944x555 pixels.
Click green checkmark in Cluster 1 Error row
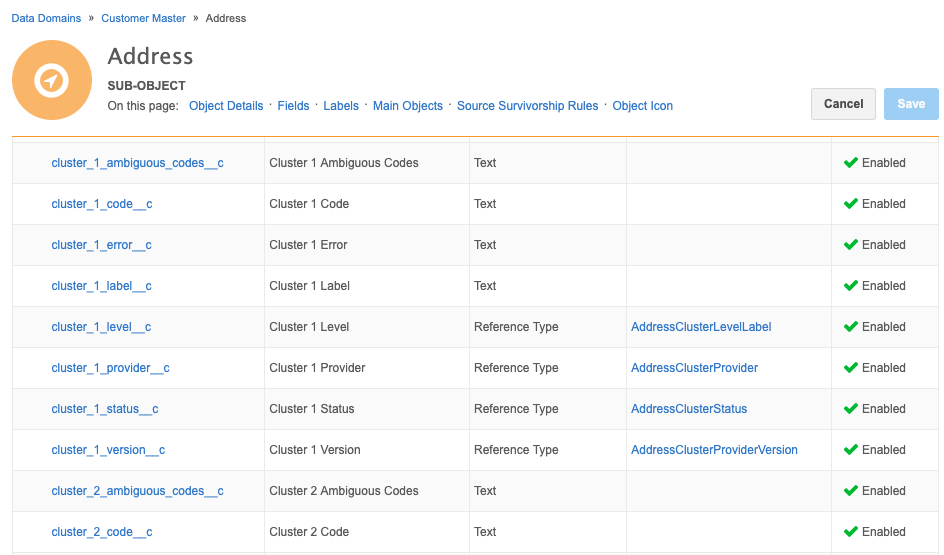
---
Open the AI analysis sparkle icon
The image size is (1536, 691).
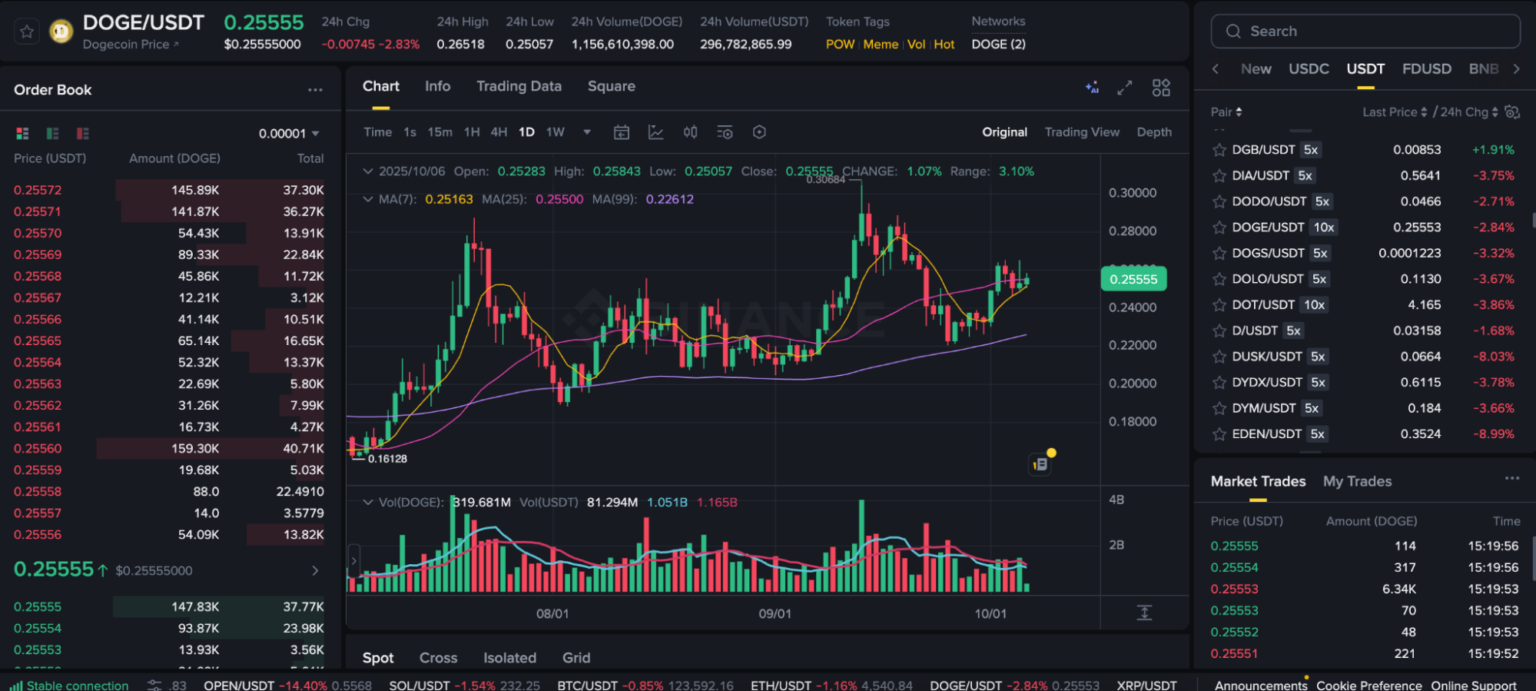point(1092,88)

— INSTRUCTIONS FOR THE TASK —
Can you write out the items again, beginning at the line that has "Open the AI analysis sparkle icon" and stopping after the line that has "point(1092,88)", with "sparkle icon" swapped for "star button" and nothing else changed? Leave the pictures out.

— EXERCISE ANSWER —
Open the AI analysis star button
The image size is (1536, 691).
point(1092,88)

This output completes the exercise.